But whether you believe in pagan weather interaction or not, the fact remains this will be probably a huge disaster. Some highlights:
- New Orleans is 10-20 feet below sea level, right next to the gulf, and the water was being held at bay by a levee that was built to withstand a Category 3 hurricane, or storm surges up to 14 feet high. The wall of water that will hit them will be 28-30 feet high.
- Out of the 22 pumps that keep NO dry, 9 are broken. All will fail when power fails.
- When NO floods, almost all of downtown will be lost. Not flooded and repaired: lost. All buildings will be destroyed like they were hit by a tidal wave, either by the rapidly rising water, or the soggy ground giving way beneath them.
- When the area floods, all the snakes also find higher ground. Lots of snakes. Many of them poisonous water moccasins, who have no wish to be friends, especially when the locals freak out, beating them with sticks. I am not sure what the alligators and crocs will do, I don't think there's enough of them to attribute more than a few deaths, and also, when there's no food... I mean, this is the Bayou. They will suddenly become a prime meat source until the supply lines are restored.
- The water left behind during prime mosquito breeding season will cause a swarm of mosquitos the likes of which history has never seen since the building of the Panama canal. The lack of adequate medical care will ensure a lot of sick people.
Why should you care about NO?
- People dying in mass quantities is always a bad thing.
- If you think people suck, then imagine the cost to the economy to get NO up and running again. Our economy will take a sharp dip. Long term, this means insurance rates will increase. Look how long it took to recover from Hurricane Andrew that hit Florida in 92.
- It and the surrounding areas are responsible for 18-25% of our fuel supply (via delivery). There are 23 offshore platforms out there, most of them floating. Gas will probably rise to $4/gal by Friday, up to $5 in two weeks. Not just your gas, but gas to public transit, shipping companies, airlines, heating, etc... also expect gas theft (siphoning) to take a sharp rise in urban areas. This isn't about OPEC this time, the cartel can't get us oil they can't deliver.

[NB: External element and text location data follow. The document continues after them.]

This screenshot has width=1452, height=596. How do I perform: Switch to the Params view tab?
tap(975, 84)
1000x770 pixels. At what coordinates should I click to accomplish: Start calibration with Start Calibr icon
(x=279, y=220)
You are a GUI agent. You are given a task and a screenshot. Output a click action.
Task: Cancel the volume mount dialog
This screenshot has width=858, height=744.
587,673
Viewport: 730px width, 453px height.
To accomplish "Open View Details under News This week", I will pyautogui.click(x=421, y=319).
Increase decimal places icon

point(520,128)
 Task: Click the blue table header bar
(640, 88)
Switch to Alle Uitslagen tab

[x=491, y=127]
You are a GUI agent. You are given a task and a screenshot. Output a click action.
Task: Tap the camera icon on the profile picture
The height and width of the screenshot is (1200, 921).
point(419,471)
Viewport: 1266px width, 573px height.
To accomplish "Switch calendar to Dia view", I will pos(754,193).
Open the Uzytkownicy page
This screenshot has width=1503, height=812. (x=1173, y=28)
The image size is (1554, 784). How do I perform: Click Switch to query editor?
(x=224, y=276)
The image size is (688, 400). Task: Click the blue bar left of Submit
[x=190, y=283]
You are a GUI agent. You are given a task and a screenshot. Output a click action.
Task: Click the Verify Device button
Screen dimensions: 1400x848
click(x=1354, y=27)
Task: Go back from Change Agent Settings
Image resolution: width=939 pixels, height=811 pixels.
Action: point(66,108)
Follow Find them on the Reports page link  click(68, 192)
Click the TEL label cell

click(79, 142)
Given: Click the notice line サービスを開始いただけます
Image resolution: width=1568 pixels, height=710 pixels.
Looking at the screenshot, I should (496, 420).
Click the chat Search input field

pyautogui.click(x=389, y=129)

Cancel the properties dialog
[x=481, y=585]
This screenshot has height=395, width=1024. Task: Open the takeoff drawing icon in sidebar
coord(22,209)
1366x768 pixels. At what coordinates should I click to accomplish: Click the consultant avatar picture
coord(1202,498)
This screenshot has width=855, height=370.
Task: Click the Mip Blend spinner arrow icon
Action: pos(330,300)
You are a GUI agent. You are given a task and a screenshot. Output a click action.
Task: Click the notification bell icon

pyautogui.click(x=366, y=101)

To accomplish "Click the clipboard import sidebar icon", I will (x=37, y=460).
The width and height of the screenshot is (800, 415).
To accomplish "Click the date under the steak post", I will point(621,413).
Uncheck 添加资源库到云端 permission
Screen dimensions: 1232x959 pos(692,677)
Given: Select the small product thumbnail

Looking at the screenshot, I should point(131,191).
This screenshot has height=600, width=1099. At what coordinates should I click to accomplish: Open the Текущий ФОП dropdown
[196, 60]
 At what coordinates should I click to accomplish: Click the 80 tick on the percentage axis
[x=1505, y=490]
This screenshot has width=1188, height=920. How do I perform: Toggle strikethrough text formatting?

- High gas prices will mean all things delivered to you will also go up in cost. Food, packages, delivery rates, toys, whatever.
- On top of that, they were a major shipping port. So many goods will have to take alternate routes. This will be a short term boon for dock workers in other local Eastern ports like Houston, Miami, Norfolk, Baltimore, and New York, but it will take time to adjust schedules and re-route. Expect to run out of various things off an on for months until they get it all sorted out.
And that's just NO. The Hurricane will continue up through the midwest, affecting fall crops on a devastating scale.
Hang tight, folks. This is going to be a hellish ride.